Speed » History » Version 18

« Previous - Version 18/29 (diff) - Next » - Current version
Chris Cannam, 2014-05-08 12:08 PM


Speed

Aims

We want to make the plugin as fast as possible, but I think there's a case to be made for providing fast and slow modes (see Possibilities for Plugin Parameters).

In "fast" mode we should have the aim of producing a reasonable transcription in faster than real-time on any computer from the past 5 years or so. "Slow" mode has no particular speed constraint, simply as fast as possible an implementation of the best results we can easily do.

See the timing directory in the repo for timing tests.
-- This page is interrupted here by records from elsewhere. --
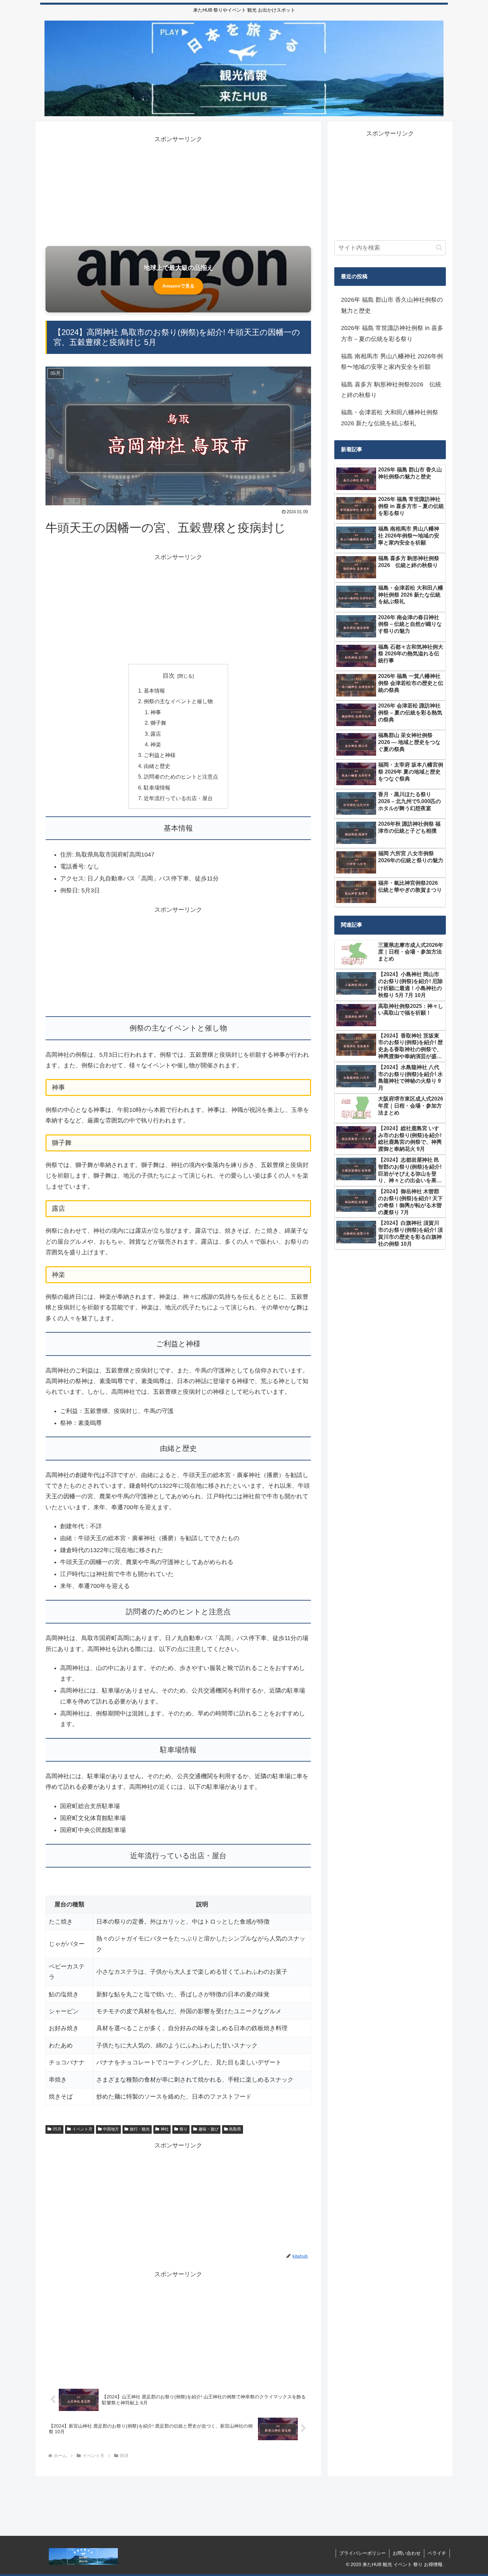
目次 (169, 675)
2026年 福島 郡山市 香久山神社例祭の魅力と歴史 (392, 305)
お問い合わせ (407, 2553)
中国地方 (111, 2129)
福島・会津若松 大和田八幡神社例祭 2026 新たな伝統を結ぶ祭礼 (389, 417)
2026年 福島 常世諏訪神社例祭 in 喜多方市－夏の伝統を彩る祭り (392, 333)
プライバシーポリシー (362, 2553)
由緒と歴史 (157, 766)
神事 (155, 712)
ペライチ (437, 2553)
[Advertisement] (178, 190)
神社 (165, 2129)
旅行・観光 (140, 2129)
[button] (439, 247)
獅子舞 (158, 723)
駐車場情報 (157, 787)
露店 (155, 734)
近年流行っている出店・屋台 (178, 798)
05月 (57, 2129)
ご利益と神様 (160, 755)
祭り (184, 2129)
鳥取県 (235, 2129)
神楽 (155, 744)
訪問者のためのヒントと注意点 (181, 777)
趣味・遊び (208, 2129)
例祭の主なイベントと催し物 (178, 701)
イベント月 (82, 2129)
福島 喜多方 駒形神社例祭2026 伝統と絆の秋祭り (391, 389)
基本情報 (154, 691)
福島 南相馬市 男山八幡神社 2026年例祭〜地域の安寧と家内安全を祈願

These are all carried out on a Thinkpad T540p with Intel i5-4330M under 64-bit Linux. See the end of the results file, and "slower computers" below, for some figures from older hardware.

Work so far

  • ce64d11ef336, pre-optimisation (release build) takes 104 seconds to process a 43.5-second file. (For reference, a debug build takes over 850 seconds.)
  • Experiments to test where the time is spent:
    • 78a7bf247016 removing the unused Vamp plugin outputs: no more than 1% difference
    • f3bf6503e6c6 removing debug printouts: no more than 1% difference
    • Adjusting the CQ resampler parameters to allow a lower SNR: no more than 1% difference
    • 5314d3361dfb halving the number of EM iterations: reduces runtime by 43% (to 59 sec). If this is linear, then EM must be taking around 86% of the total.
  • Optimising EM:
    • 97b77e7cb94c storing the templates as double instead of single-precision floats saves around 4% overall, for 100 sec
    • (Alternatively, 840c0d703bbb storing them as floats and using single-precision arithmetic throughout saves around 14%, but presumably produces different results -- not pursued at this point)
    • 19f6832fdc8a using bqvec library for raw vector allocation and manipulation instead of std::vector saves a further 10%, for 89 sec
    • A couple of experiments to try to get the template arrays better aligned failed
    • 6890dea115c3 factoring out a further loop saves another 11%, for 78 sec
  • Multi-threading:
    • df05f855f63b using OpenMP for the loop through columns when calling out to EM halves the runtime again (for 41s total), though now consuming 122s "user" time
    • the same code with OMP_NUM_THREADS=1 now runs in 78 sec

That work was merged to default, for a new baseline time of 41s.

  • Optimising EM again:
    • f25b8e7de0ed not processing templates that are out of range for an instrument: saves 58% for 24 sec, or 41s single-threaded

Slower computers

Thinkpad T40p, single-core 1.6GHz Pentium-M. This is about ten years old and quite a lot slower than any reasonable target for real-time performance.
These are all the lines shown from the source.